Transcribe verbatim the stretch from "When the amount of each" through "reference to FIG. 7." in the text on the electrophoresis apparatus's reagent display.

* Source text:
*****

Next, the following describes a display screen output by CPU 11 after CPU 11 receives the measurement result of each of the amounts of the reagents accommodated in electrophoresis apparatus 100. FIG. 6 is a diagram showing another exemplary display screen.

When each of the measurement results of the amounts of the reagents accommodated in electrophoresis apparatus 100 is acquired, CPU 11 compares the amount of the reagent accommodated in electrophoresis apparatus 100 with the required amount of the reagent. When the amount of the reagent accommodated in electrophoresis apparatus 100 is equal to or more than the required amount of the reagent, the amount of the reagent accommodated in the electrophoresis apparatus and the required amount of the reagent are displayed on display screen 400 in a display manner different from the display manner shown in FIG. 4. An exemplary different manner is to display a different graphic and/or a different color. For example, each of boxes 510, 610, 630, 710 has an elliptical shape in FIG. 4, whereas each of boxes 510, 610, 630, 710 has a rounded rectangular shape in FIG. 6. Further, each of boxes 510, 610, 630, 710 is solidly painted in the same color (for example, light gray) so as to indicate that the amount of the reagent accommodated in electrophoresis apparatus 100 meets the required amount of the reagent. Sections 521, 621, 623, 721, 723 are also solidly painted in colors assigned to the kits.

It should be noted that when the mixing mode designated by the user is the “premix mode”, mixing of the reagents in the apparatus is not required, with the result that a reagent may not be required. In this case, a required amount of the reagent and an amount of the reagent accommodated in electrophoresis apparatus 100 are not displayed. Section 523 and box 530 in FIG. 6 represent exemplary display screens when reagent 2A is not required. In the example of FIG. 6, no numerical values are displayed in section 523 that would have otherwise indicated the amount of reagent 2A accommodated in electrophoresis apparatus 100 and box 530 that would have otherwise indicated the required amount of reagent 2A.

When kit A is designated in the electrophoresis process information by the user, the required amounts of the reagents included in kit A are displayed in boxes 510, 530. When kit A and kit B are designated by the user in the electrophoresis process information, CPU 11 displays, in boxes 510, 530, the required amounts of the reagents included in kit A, and displays, in boxes 610, 630, the required amounts of the reagents included in kit B.

When the amount of each reagent accommodated in electrophoresis apparatus 100 is less than the required amount of the reagent as a result of comparing the amount of the reagent accommodated in electrophoresis apparatus 100 with the required amount of the reagent, CPU 11 displays a warning on display device 20 via display I/F 14. FIG. 7 is a diagram showing exemplary display of the warning. A warning display method will be described with reference to FIG. 7.

In FIG. 7, since the amount of reagent 1A accommodated in electrophoresis apparatus 100 is less than the required amount of reagent 1A, CPU 11 solidly paints the lower portion of section 521 in a color corresponding to the reagent kit, and displays a warning 801 in window 500. The user checks the display of the warning, recognizes that the amount of the reagent accommodated in electrophoresis apparatus 100 is less than the required amount of the reagent, and replenishes the reagent. As with reagent 1A, CPU 11 displays warnings 802, 803, 804, 805 when the amounts of corresponding reagents accommodated in electrophoresis apparatus 100 are less than the required amounts of the reagents as shown in FIG. 7.

*****

* Information supplied:
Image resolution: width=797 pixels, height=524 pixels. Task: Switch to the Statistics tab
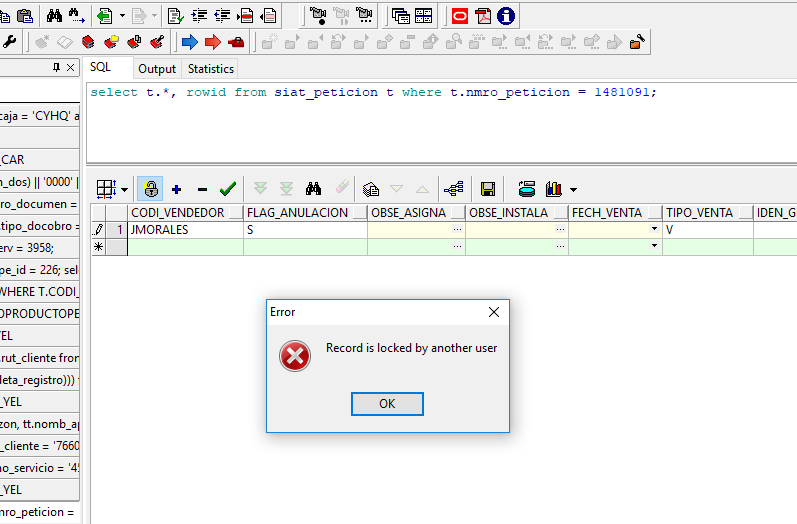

*****

* The completed task:
When the amount of each reagent accommodated in electrophoresis apparatus 100 is less than the required amount of the reagent as a result of comparing the amount of the reagent accommodated in electrophoresis apparatus 100 with the required amount of the reagent, CPU 11 displays a warning on display device 20 via display I/F 14. FIG. 7 is a diagram showing exemplary display of the warning. A warning display method will be described with reference to FIG. 7.